**DATA TO PROCESS**
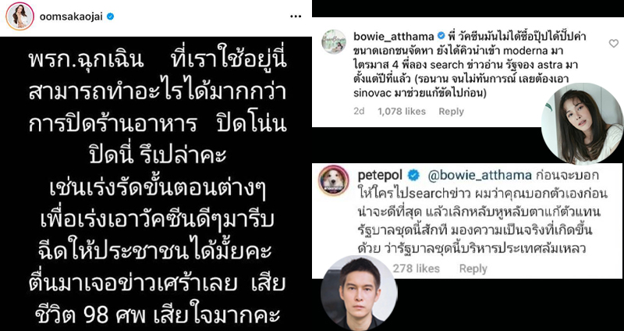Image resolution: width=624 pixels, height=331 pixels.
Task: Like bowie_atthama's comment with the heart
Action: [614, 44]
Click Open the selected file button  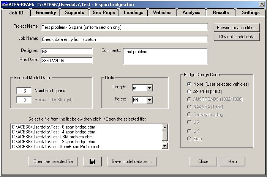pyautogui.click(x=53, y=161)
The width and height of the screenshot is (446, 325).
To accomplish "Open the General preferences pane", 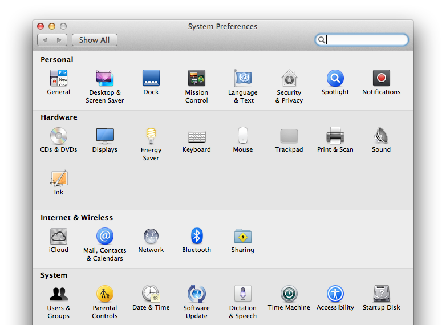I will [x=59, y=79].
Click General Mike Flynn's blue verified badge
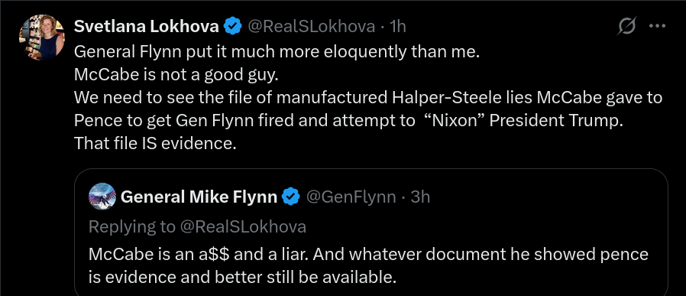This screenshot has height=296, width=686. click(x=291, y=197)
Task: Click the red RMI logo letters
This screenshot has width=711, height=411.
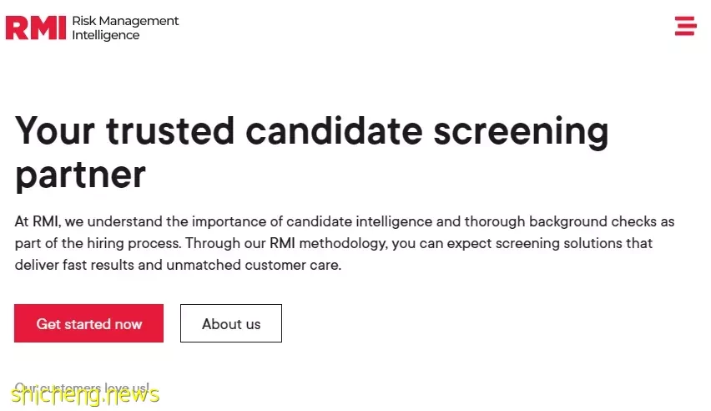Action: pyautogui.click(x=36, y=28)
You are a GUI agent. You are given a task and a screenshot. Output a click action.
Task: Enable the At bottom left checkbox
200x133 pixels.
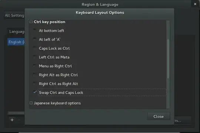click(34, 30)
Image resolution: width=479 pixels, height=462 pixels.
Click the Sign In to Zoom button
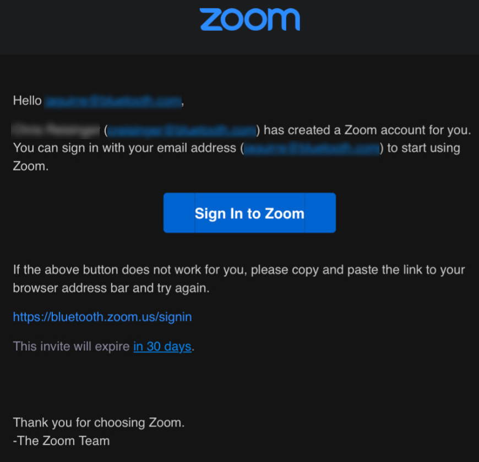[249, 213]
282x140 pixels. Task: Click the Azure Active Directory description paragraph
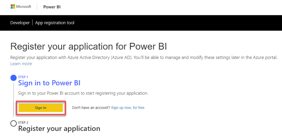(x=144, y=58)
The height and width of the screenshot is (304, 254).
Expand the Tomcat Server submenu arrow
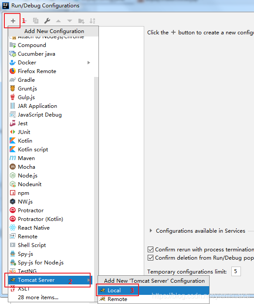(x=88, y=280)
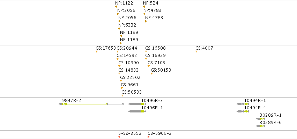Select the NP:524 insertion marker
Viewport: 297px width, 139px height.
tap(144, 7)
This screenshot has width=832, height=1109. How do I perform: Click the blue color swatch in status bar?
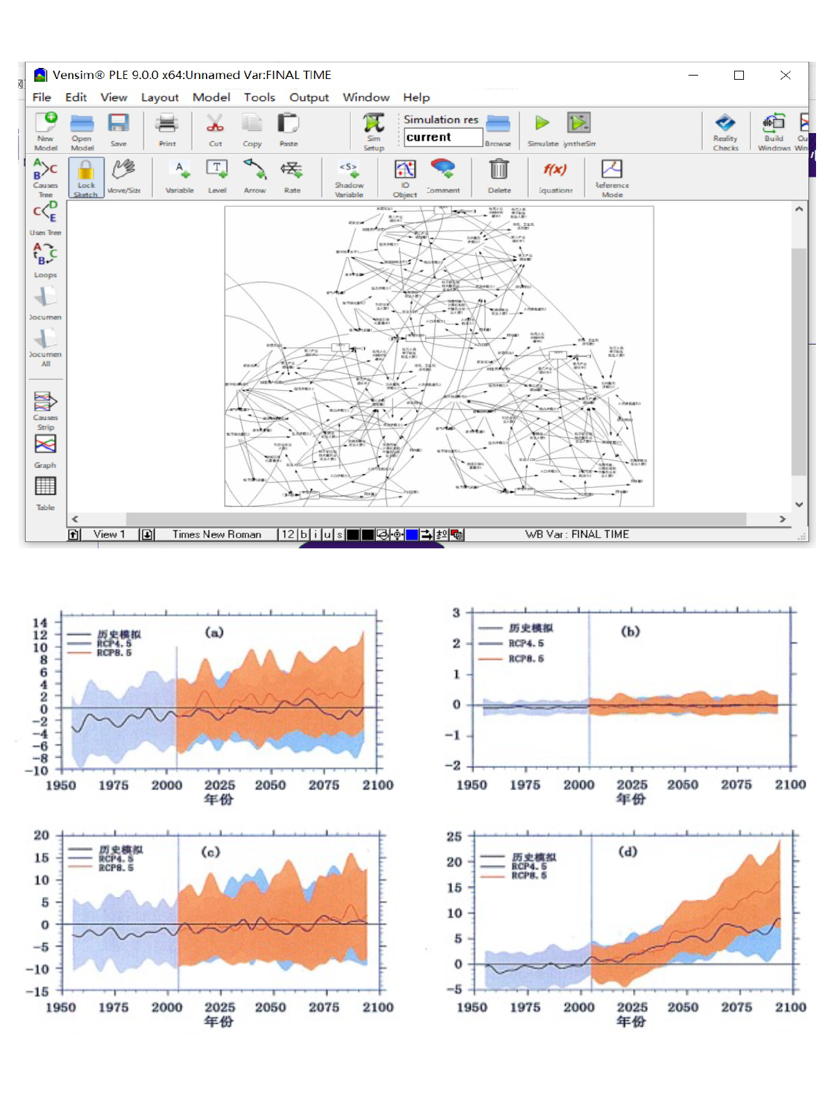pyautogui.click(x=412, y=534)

**INSTRUCTIONS FOR THE TASK**
Keeping pictures out, repeat exactly the lines from the one containing "Task: Enable the At bottom left checkbox" through the end of the listing.

**OUTPUT FOR THIS EXERCISE**
Task: Enable the At bottom left checkbox
200x133 pixels.
click(34, 30)
Image resolution: width=479 pixels, height=462 pixels.
Click the Sign In to Zoom button
[249, 213]
282x140 pixels. Task: Click the Azure Active Directory description paragraph
(x=144, y=58)
The height and width of the screenshot is (304, 254).
Expand the Tomcat Server submenu arrow
(x=88, y=280)
Select the NP:524 insertion marker
Viewport: 297px width, 139px height.
tap(144, 7)
This screenshot has width=832, height=1109. How do I perform: Click the blue color swatch in status bar?
pyautogui.click(x=412, y=534)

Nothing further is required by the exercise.